# [Provided passage]
○ ○ ○ ○
FIELD OF THE INVENTION

The present invention relates to processor architectures and instruction sets, and in particular, to processor architectures with instruction sets which provide new addressing modes and/or instructions and/or operating modes for on-the-fly, precision adjustment of packed data.

BACKGROUND

Processors today are operating on data types that are a multiple of 8 bits, such as 8, 16 and 32 bits. Fixed function hardware can be designed to the lowest possible precision, which, can achieve a 2-fold benefit over programmable cores, since the number of gates in the execution units is smaller and the memory bandwidth for storing and loading the data is smaller. However, with new process technology, the number of gates required for execution is becoming less critical, and the impact of memory bandwidth is becoming more acute as the speed of memories lag further and further behind the speed of the CPU.

Instructions and/or mechanisms to enable conserving memory bandwidth at the same level as fixed function hardware would be beneficial.
○ ○ ○ ○
# [Supplied entries]
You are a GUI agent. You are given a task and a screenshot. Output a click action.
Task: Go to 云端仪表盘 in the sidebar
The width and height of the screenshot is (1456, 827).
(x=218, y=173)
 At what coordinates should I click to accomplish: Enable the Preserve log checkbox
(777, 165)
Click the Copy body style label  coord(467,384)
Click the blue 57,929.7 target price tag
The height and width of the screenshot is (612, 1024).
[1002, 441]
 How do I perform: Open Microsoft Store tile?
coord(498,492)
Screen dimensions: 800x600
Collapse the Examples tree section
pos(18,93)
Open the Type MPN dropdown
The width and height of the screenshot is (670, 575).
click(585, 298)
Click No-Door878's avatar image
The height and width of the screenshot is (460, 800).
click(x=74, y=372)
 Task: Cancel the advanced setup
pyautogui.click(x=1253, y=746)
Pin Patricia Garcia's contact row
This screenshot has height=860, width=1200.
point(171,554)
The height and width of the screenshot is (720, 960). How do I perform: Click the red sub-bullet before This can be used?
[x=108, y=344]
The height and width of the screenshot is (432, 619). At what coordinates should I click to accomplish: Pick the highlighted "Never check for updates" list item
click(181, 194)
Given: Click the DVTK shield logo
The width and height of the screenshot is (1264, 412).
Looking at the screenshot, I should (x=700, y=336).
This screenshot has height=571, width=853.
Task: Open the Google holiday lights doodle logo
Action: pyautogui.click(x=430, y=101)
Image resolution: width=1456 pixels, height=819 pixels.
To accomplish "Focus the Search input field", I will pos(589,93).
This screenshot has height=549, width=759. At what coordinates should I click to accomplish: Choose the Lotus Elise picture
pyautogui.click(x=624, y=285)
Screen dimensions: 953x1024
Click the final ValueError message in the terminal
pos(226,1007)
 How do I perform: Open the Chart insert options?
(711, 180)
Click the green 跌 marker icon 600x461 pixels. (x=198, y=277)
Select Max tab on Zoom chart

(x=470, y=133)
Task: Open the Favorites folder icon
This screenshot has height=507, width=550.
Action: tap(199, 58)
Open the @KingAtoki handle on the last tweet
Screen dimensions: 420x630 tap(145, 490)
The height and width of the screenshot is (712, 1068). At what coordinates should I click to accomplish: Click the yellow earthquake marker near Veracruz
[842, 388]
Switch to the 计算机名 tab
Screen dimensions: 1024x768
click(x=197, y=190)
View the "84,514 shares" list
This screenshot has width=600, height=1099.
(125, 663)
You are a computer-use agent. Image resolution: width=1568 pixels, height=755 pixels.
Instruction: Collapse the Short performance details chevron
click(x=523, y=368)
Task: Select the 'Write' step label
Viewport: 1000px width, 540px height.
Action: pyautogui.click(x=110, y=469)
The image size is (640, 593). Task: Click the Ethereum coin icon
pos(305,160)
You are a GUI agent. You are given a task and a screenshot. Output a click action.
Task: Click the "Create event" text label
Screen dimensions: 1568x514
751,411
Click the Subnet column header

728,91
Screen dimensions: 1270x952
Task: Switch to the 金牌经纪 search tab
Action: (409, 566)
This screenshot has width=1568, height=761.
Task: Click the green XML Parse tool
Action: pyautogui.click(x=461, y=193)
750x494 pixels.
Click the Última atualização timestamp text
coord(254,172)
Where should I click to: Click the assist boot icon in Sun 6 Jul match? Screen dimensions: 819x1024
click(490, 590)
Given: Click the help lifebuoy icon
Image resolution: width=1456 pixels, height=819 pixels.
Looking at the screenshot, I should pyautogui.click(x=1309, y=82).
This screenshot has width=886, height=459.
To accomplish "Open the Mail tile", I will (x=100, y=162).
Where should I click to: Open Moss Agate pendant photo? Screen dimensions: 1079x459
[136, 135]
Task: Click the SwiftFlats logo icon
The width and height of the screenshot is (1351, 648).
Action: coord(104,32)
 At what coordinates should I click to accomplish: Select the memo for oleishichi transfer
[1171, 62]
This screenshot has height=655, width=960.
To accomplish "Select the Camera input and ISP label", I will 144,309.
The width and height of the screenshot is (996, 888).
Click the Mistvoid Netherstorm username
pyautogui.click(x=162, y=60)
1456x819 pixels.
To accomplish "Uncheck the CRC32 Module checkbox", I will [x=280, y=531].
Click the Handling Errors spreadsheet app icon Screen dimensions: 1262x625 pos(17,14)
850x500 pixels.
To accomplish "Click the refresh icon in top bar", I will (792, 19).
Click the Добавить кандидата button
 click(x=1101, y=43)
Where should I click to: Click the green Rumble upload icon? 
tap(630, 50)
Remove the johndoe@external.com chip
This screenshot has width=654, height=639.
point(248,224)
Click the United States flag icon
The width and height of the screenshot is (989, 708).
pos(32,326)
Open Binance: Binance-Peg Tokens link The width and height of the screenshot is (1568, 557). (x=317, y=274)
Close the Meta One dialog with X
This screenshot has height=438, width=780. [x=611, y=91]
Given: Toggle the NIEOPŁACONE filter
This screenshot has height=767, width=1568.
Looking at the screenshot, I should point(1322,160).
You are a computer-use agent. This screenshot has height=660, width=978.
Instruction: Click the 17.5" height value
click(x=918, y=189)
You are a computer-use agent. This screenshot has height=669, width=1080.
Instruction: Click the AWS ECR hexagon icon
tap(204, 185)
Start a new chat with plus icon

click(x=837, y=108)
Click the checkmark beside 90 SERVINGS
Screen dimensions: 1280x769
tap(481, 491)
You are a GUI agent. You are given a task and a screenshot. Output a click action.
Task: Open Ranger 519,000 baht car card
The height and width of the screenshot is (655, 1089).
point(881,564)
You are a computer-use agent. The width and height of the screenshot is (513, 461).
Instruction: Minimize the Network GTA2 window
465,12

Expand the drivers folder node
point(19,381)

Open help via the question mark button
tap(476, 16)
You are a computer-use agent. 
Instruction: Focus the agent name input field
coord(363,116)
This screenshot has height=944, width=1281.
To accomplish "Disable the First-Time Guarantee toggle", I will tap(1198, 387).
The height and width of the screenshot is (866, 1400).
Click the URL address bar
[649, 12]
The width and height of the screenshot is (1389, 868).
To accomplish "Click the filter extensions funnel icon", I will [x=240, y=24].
○ ○ ○ ○
Reproduce word for word the part of the passage on processor instruction sets that begins at "Processors today are" and ends after "would be beneficial.".

Processors today are operating on data types that are a multiple of 8 bits, such as 8, 16 and 32 bits. Fixed function hardware can be designed to the lowest possible precision, which, can achieve a 2-fold benefit over programmable cores, since the number of gates in the execution units is smaller and the memory bandwidth for storing and loading the data is smaller. However, with new process technology, the number of gates required for execution is becoming less critical, and the impact of memory bandwidth is becoming more acute as the speed of memories lag further and further behind the speed of the CPU.

Instructions and/or mechanisms to enable conserving memory bandwidth at the same level as fixed function hardware would be beneficial.